**Exercise**
The entries should be given again in full. Alter nothing.
--- Records for the exercise Enclosed Below ---
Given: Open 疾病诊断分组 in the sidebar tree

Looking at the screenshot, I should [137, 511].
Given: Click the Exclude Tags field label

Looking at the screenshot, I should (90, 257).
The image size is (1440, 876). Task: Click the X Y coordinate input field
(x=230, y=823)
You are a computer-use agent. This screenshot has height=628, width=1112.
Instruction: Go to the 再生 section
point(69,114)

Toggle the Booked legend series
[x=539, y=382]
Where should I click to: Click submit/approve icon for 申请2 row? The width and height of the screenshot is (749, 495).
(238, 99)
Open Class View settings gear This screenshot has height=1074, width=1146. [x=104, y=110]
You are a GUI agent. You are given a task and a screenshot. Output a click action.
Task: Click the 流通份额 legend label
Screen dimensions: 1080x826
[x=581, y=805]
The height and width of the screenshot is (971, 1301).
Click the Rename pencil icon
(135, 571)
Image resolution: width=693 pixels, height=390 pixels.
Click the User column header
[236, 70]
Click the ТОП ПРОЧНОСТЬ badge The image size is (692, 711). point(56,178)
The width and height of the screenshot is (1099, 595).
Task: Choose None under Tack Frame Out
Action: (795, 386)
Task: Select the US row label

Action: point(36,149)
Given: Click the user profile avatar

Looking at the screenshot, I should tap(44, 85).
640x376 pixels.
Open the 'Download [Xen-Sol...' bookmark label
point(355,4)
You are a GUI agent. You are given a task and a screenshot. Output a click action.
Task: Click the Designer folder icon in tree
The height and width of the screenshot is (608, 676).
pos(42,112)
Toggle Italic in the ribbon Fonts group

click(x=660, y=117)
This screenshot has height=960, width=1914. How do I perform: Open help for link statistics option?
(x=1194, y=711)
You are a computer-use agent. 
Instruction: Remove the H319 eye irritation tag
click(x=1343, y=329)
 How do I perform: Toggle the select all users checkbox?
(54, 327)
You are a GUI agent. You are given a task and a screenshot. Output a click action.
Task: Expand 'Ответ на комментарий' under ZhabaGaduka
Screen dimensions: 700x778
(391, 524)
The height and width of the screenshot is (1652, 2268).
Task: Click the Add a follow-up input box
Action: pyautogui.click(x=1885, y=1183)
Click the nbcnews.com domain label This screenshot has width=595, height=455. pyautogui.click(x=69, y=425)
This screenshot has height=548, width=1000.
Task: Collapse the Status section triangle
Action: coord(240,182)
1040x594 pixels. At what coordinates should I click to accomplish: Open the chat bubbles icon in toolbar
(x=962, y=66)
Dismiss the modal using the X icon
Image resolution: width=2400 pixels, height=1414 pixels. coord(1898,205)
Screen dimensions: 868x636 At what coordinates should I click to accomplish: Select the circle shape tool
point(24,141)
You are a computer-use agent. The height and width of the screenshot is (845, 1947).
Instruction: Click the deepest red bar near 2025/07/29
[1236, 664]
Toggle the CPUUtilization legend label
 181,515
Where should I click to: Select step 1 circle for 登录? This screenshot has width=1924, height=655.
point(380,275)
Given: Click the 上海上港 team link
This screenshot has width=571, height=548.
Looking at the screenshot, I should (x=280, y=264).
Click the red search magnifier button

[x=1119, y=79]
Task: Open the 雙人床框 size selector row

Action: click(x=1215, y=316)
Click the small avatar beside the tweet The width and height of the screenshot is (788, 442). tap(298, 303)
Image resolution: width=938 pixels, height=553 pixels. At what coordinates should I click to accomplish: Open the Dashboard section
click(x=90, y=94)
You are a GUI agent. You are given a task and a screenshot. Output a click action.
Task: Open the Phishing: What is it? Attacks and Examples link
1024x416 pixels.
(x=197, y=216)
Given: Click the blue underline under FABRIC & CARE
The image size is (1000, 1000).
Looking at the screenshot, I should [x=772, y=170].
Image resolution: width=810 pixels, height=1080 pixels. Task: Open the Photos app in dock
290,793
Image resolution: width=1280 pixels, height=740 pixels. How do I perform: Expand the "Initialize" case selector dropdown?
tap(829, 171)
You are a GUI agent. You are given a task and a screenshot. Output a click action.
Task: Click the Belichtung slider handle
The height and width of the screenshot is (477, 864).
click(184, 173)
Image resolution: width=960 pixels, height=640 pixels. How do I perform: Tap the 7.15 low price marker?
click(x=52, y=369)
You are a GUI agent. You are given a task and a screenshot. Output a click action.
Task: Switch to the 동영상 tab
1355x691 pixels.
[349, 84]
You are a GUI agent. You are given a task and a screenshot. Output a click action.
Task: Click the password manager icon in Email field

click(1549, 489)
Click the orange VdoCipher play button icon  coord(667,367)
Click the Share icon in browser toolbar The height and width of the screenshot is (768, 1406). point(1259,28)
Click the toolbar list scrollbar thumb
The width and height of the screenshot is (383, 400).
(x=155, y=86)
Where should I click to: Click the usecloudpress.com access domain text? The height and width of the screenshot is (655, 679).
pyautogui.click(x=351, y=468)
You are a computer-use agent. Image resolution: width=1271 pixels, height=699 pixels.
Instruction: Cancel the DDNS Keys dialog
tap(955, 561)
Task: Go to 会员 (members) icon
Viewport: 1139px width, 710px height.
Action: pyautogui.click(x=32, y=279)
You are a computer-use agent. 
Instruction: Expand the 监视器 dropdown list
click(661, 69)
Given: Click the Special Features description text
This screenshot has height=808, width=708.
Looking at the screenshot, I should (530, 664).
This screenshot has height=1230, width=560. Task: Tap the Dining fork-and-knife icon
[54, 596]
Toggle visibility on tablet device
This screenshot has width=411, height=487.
--- End of Enclosed Records for the exercise ---
**Written response**
Given: Open 疾病诊断分组 in the sidebar tree

Looking at the screenshot, I should [137, 511].
Given: Click the Exclude Tags field label

Looking at the screenshot, I should (90, 257).
The image size is (1440, 876). Task: Click the X Y coordinate input field
(x=230, y=823)
You are a computer-use agent. This screenshot has height=628, width=1112.
Instruction: Go to the 再生 section
point(69,114)

Toggle the Booked legend series
[x=539, y=382]
Where should I click to: Click submit/approve icon for 申请2 row? The width and height of the screenshot is (749, 495).
(238, 99)
Open Class View settings gear This screenshot has height=1074, width=1146. [x=104, y=110]
You are a GUI agent. You are given a task and a screenshot. Output a click action.
Task: Click the 流通份额 legend label
Screen dimensions: 1080x826
[x=581, y=805]
The height and width of the screenshot is (971, 1301).
Click the Rename pencil icon
(135, 571)
Image resolution: width=693 pixels, height=390 pixels.
Click the User column header
[236, 70]
Click the ТОП ПРОЧНОСТЬ badge The image size is (692, 711). point(56,178)
The width and height of the screenshot is (1099, 595).
Task: Choose None under Tack Frame Out
Action: (795, 386)
Task: Select the US row label

Action: point(36,149)
Given: Click the user profile avatar

Looking at the screenshot, I should tap(44, 85).
640x376 pixels.
Open the 'Download [Xen-Sol...' bookmark label
point(355,4)
You are a GUI agent. You are given a task and a screenshot. Output a click action.
Task: Click the Designer folder icon in tree
The height and width of the screenshot is (608, 676).
pos(42,112)
Toggle Italic in the ribbon Fonts group

click(x=660, y=117)
This screenshot has height=960, width=1914. How do I perform: Open help for link statistics option?
(x=1194, y=711)
You are a computer-use agent. 
Instruction: Remove the H319 eye irritation tag
click(x=1343, y=329)
 How do I perform: Toggle the select all users checkbox?
(54, 327)
You are a GUI agent. You are given a task and a screenshot. Output a click action.
Task: Expand 'Ответ на комментарий' under ZhabaGaduka
Screen dimensions: 700x778
(391, 524)
The height and width of the screenshot is (1652, 2268).
Task: Click the Add a follow-up input box
Action: pyautogui.click(x=1885, y=1183)
Click the nbcnews.com domain label This screenshot has width=595, height=455. pyautogui.click(x=69, y=425)
This screenshot has height=548, width=1000.
Task: Collapse the Status section triangle
Action: coord(240,182)
1040x594 pixels. At what coordinates should I click to accomplish: Open the chat bubbles icon in toolbar
(x=962, y=66)
Dismiss the modal using the X icon
Image resolution: width=2400 pixels, height=1414 pixels. coord(1898,205)
Screen dimensions: 868x636 At what coordinates should I click to accomplish: Select the circle shape tool
point(24,141)
You are a computer-use agent. The height and width of the screenshot is (845, 1947).
Instruction: Click the deepest red bar near 2025/07/29
[1236, 664]
Toggle the CPUUtilization legend label
 181,515
Where should I click to: Select step 1 circle for 登录? This screenshot has width=1924, height=655.
point(380,275)
Given: Click the 上海上港 team link
This screenshot has width=571, height=548.
Looking at the screenshot, I should (x=280, y=264).
Click the red search magnifier button

[x=1119, y=79]
Task: Open the 雙人床框 size selector row

Action: click(x=1215, y=316)
Click the small avatar beside the tweet The width and height of the screenshot is (788, 442). tap(298, 303)
Image resolution: width=938 pixels, height=553 pixels. At what coordinates should I click to accomplish: Open the Dashboard section
click(x=90, y=94)
You are a GUI agent. You are given a task and a screenshot. Output a click action.
Task: Open the Phishing: What is it? Attacks and Examples link
1024x416 pixels.
(x=197, y=216)
Given: Click the blue underline under FABRIC & CARE
The image size is (1000, 1000).
Looking at the screenshot, I should [x=772, y=170].
Image resolution: width=810 pixels, height=1080 pixels. Task: Open the Photos app in dock
290,793
Image resolution: width=1280 pixels, height=740 pixels. How do I perform: Expand the "Initialize" case selector dropdown?
tap(829, 171)
You are a GUI agent. You are given a task and a screenshot. Output a click action.
Task: Click the Belichtung slider handle
The height and width of the screenshot is (477, 864).
click(184, 173)
Image resolution: width=960 pixels, height=640 pixels. How do I perform: Tap the 7.15 low price marker?
click(x=52, y=369)
You are a GUI agent. You are given a task and a screenshot. Output a click action.
Task: Switch to the 동영상 tab
1355x691 pixels.
[349, 84]
You are a GUI agent. You are given a task and a screenshot. Output a click action.
Task: Click the password manager icon in Email field

click(1549, 489)
Click the orange VdoCipher play button icon  coord(667,367)
Click the Share icon in browser toolbar The height and width of the screenshot is (768, 1406). point(1259,28)
Click the toolbar list scrollbar thumb
The width and height of the screenshot is (383, 400).
(x=155, y=86)
Where should I click to: Click the usecloudpress.com access domain text? The height and width of the screenshot is (655, 679).
pyautogui.click(x=351, y=468)
You are a computer-use agent. Image resolution: width=1271 pixels, height=699 pixels.
Instruction: Cancel the DDNS Keys dialog
tap(955, 561)
Task: Go to 会员 (members) icon
Viewport: 1139px width, 710px height.
Action: pyautogui.click(x=32, y=279)
You are a computer-use agent. 
Instruction: Expand the 监视器 dropdown list
click(661, 69)
Given: Click the Special Features description text
This screenshot has height=808, width=708.
Looking at the screenshot, I should (530, 664).
This screenshot has height=1230, width=560. Task: Tap the Dining fork-and-knife icon
[54, 596]
Toggle visibility on tablet device
This screenshot has width=411, height=487.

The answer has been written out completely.